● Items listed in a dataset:
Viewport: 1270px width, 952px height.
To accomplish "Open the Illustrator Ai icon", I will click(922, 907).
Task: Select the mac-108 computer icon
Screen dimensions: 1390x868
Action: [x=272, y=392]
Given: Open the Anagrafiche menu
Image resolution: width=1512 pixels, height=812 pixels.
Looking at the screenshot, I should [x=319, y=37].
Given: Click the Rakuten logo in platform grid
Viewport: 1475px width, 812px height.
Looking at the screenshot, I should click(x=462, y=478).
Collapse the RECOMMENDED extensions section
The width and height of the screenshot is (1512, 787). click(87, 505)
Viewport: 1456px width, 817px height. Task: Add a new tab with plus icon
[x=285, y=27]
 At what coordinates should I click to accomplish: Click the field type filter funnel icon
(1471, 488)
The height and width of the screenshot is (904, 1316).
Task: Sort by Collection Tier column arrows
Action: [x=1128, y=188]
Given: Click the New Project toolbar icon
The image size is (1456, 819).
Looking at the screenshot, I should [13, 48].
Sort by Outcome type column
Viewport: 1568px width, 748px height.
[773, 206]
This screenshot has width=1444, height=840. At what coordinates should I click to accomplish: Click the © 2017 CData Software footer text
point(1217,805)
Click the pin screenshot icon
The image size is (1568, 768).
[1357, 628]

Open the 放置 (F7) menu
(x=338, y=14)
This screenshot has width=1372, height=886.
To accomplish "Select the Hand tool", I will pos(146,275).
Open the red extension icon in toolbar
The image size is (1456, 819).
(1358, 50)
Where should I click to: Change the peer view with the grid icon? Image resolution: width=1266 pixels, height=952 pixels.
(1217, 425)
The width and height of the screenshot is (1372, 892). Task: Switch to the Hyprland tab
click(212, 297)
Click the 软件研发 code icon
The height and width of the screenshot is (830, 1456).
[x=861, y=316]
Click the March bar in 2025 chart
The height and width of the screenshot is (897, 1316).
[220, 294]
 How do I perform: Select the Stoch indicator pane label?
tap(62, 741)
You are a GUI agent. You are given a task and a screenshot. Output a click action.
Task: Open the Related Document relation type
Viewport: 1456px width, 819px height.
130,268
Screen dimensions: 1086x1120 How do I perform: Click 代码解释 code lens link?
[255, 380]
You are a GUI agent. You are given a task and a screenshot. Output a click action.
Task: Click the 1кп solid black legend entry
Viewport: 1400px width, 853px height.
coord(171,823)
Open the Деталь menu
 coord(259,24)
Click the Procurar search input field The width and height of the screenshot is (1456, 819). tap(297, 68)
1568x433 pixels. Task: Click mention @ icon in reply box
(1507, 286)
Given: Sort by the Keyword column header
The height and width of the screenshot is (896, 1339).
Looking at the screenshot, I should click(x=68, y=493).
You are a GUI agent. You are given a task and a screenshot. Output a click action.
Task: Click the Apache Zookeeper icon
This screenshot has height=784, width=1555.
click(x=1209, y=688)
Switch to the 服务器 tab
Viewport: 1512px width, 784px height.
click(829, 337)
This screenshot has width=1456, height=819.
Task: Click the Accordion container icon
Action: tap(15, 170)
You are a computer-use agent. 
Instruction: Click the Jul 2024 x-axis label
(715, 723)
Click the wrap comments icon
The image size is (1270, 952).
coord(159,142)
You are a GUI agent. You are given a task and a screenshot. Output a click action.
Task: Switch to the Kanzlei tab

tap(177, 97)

● Action item:
Restate every entry word for word.

● Answer for this exercise:
Viewport: 1270px width, 952px height.
To accomplish "Open the Illustrator Ai icon", I will click(922, 907).
Task: Select the mac-108 computer icon
Screen dimensions: 1390x868
Action: [x=272, y=392]
Given: Open the Anagrafiche menu
Image resolution: width=1512 pixels, height=812 pixels.
Looking at the screenshot, I should [x=319, y=37].
Given: Click the Rakuten logo in platform grid
Viewport: 1475px width, 812px height.
Looking at the screenshot, I should click(x=462, y=478).
Collapse the RECOMMENDED extensions section
The width and height of the screenshot is (1512, 787). click(87, 505)
Viewport: 1456px width, 817px height. Task: Add a new tab with plus icon
[x=285, y=27]
 At what coordinates should I click to accomplish: Click the field type filter funnel icon
(1471, 488)
The height and width of the screenshot is (904, 1316).
Task: Sort by Collection Tier column arrows
Action: [x=1128, y=188]
Given: Click the New Project toolbar icon
The image size is (1456, 819).
Looking at the screenshot, I should [13, 48].
Sort by Outcome type column
Viewport: 1568px width, 748px height.
[773, 206]
This screenshot has width=1444, height=840. At what coordinates should I click to accomplish: Click the © 2017 CData Software footer text
point(1217,805)
Click the pin screenshot icon
The image size is (1568, 768).
[1357, 628]

Open the 放置 (F7) menu
(x=338, y=14)
This screenshot has width=1372, height=886.
To accomplish "Select the Hand tool", I will pos(146,275).
Open the red extension icon in toolbar
The image size is (1456, 819).
(1358, 50)
Where should I click to: Change the peer view with the grid icon? Image resolution: width=1266 pixels, height=952 pixels.
(1217, 425)
The width and height of the screenshot is (1372, 892). Task: Switch to the Hyprland tab
click(212, 297)
Click the 软件研发 code icon
The height and width of the screenshot is (830, 1456).
[x=861, y=316]
Click the March bar in 2025 chart
The height and width of the screenshot is (897, 1316).
[220, 294]
 How do I perform: Select the Stoch indicator pane label?
tap(62, 741)
You are a GUI agent. You are given a task and a screenshot. Output a click action.
Task: Open the Related Document relation type
Viewport: 1456px width, 819px height.
130,268
Screen dimensions: 1086x1120 How do I perform: Click 代码解释 code lens link?
[255, 380]
You are a GUI agent. You are given a task and a screenshot. Output a click action.
Task: Click the 1кп solid black legend entry
Viewport: 1400px width, 853px height.
coord(171,823)
Open the Деталь menu
 coord(259,24)
Click the Procurar search input field The width and height of the screenshot is (1456, 819). tap(297, 68)
1568x433 pixels. Task: Click mention @ icon in reply box
(1507, 286)
Given: Sort by the Keyword column header
The height and width of the screenshot is (896, 1339).
Looking at the screenshot, I should click(x=68, y=493).
You are a GUI agent. You are given a task and a screenshot. Output a click action.
Task: Click the Apache Zookeeper icon
This screenshot has height=784, width=1555.
click(x=1209, y=688)
Switch to the 服务器 tab
Viewport: 1512px width, 784px height.
click(829, 337)
This screenshot has width=1456, height=819.
Task: Click the Accordion container icon
Action: tap(15, 170)
You are a computer-use agent. 
Instruction: Click the Jul 2024 x-axis label
(715, 723)
Click the wrap comments icon
The image size is (1270, 952).
coord(159,142)
You are a GUI agent. You are given a task and a screenshot. Output a click action.
Task: Switch to the Kanzlei tab

tap(177, 97)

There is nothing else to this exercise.